IN THE NEWS - Germany Awaits a New Leader, and a New Day(在线收听

IN THE NEWS - Germany Awaits a New Leader, and a New Day
By Jerilyn Watson

Broadcast: Saturday, October 15, 2005

I'm Doug Johnson with IN THE NEWS in VOA Special English.

The major political parties in Germany are working to complete negotiations for a new government. When they finish, Parliament is expected to elect Angela Merkel as the new chancellor. She is a conservative who would be the first woman to lead Germany. Angela Merkel would also be the first leader from the former East Germany.

 
 
Her party, the Christian Democratic Union, narrowly won elections last month for the Bundestag, the German parliament. But it did not receive enough votes for a majority. The Christian Democrats and the Social Democratic Party of Chancellor Gerhard Schroeder agreed Monday to form a coalition.

The next chancellor will face a national unemployment rate of more than eleven percent. The German economy is the largest in Europe. But economic growth has slowed.

Mister Schroeder said this week that he would not take part in the new government. He has been chancellor since nineteen ninety-eight. Under the coalition agreement, the ministries led by Social Democrats would include the Foreign Ministry. Miz Merkel's party and the allied Christian Social Union would get leadership of the defense and economy ministries, among others.

Political experts say sharing power with her opponents almost surely will limit the ability of Angela Merkel to make changes. For example, she wants to ease laws that protect jobs and help keep labor costs high in Germany. But unions support the protections.

Miz Merkel also says she wants to improve relations with the United States. Mister Schroeder refused to support American plans for the invasion of Iraq in two thousand three. However, Germans do not expect Miz Merkel to want to send troops to Iraq either.

Germany does wants a permanent seat on the United Nations Security Council. The United States has not shown support for that idea.

Angela Merkel is fifty-one years old. She was born Angela Kasner in Hamburg, West Germany. Her father was a Lutheran clergyman. He was sent to lead a small church in East Germany while Angela was a baby. So she grew up under Communist rule.

There, she received a doctoral degree in physics at the University of Leipzig in nineteen eighty-six. Later she did research in East Berlin. She is married to a chemistry professor, Joachim Sauer. They have no children.

She became active in the democracy movement in East Germany in nineteen eighty-nine. She joined the Christian Democratic Union about the time East and West Germany re-united in nineteen ninety.
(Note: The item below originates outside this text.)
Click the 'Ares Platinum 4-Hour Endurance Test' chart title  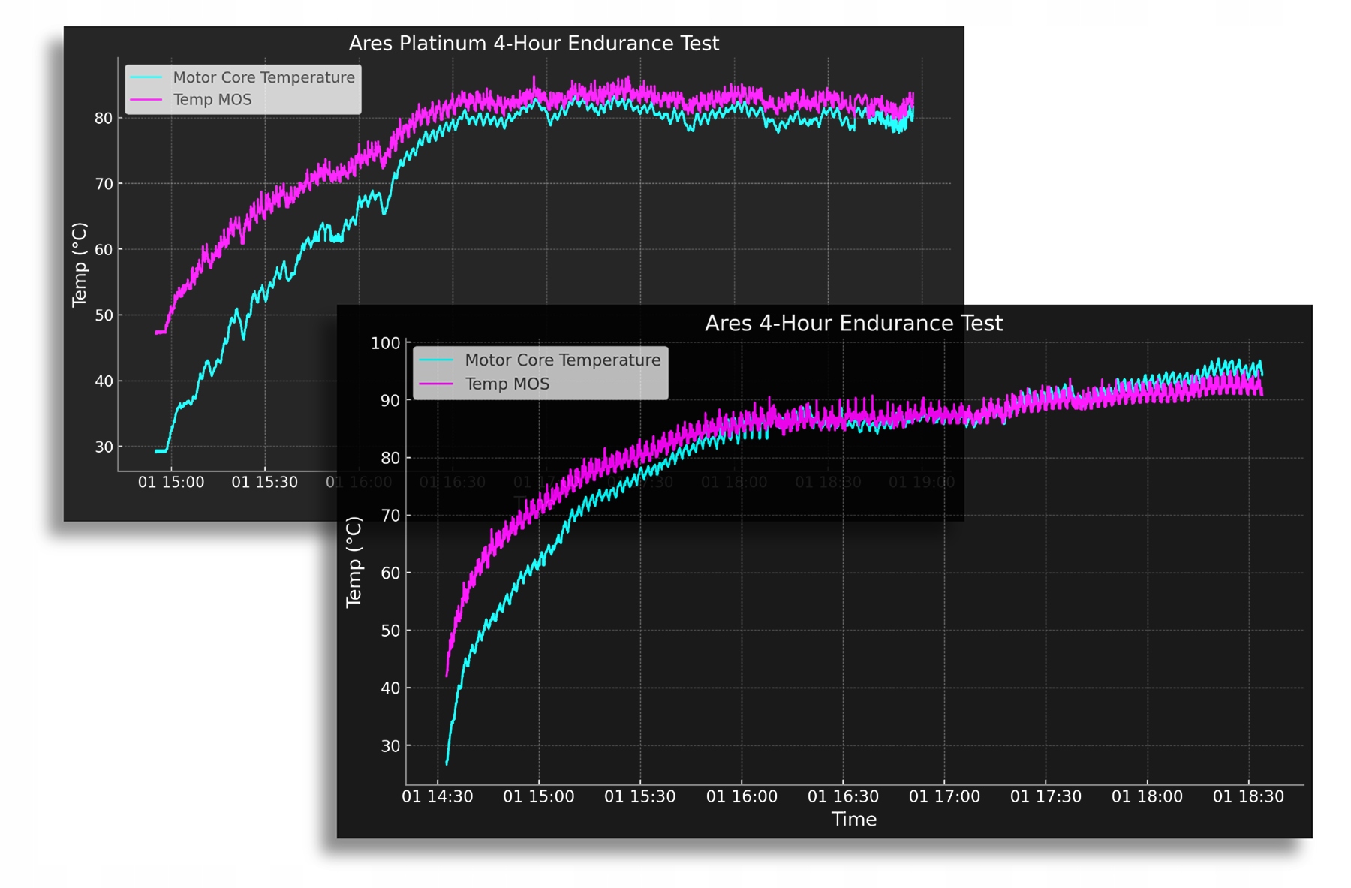[x=534, y=44]
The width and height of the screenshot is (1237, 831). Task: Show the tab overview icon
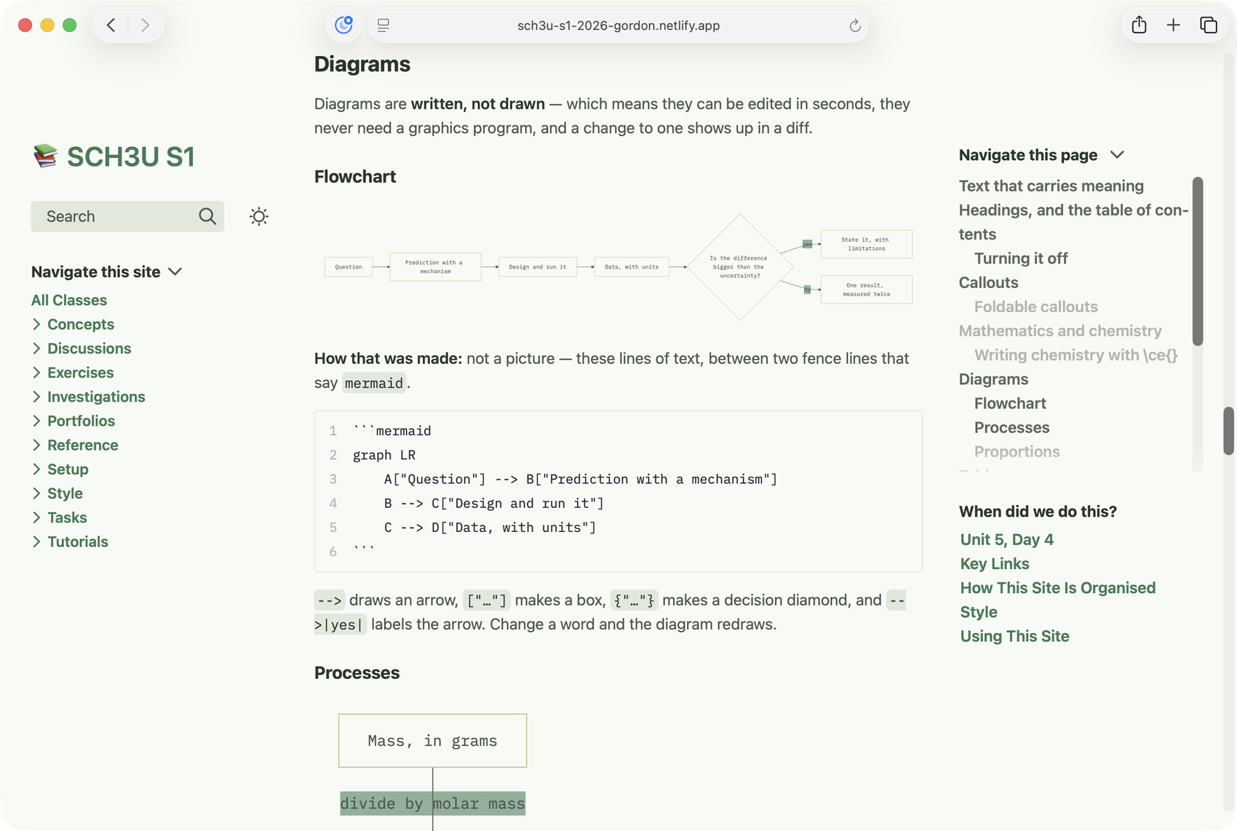click(1209, 25)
Voters elected her to Parliament the following year.

She soon became minister for women and young people, in the cabinet of Chancellor Helmut Kohl. Angela Merkel has chaired the Christian Democratic Union since two thousand. She has led its delegation in Parliament since two thousand two. Her forceful personality often leads to comparisons with the former British prime minister Margaret Thatcher.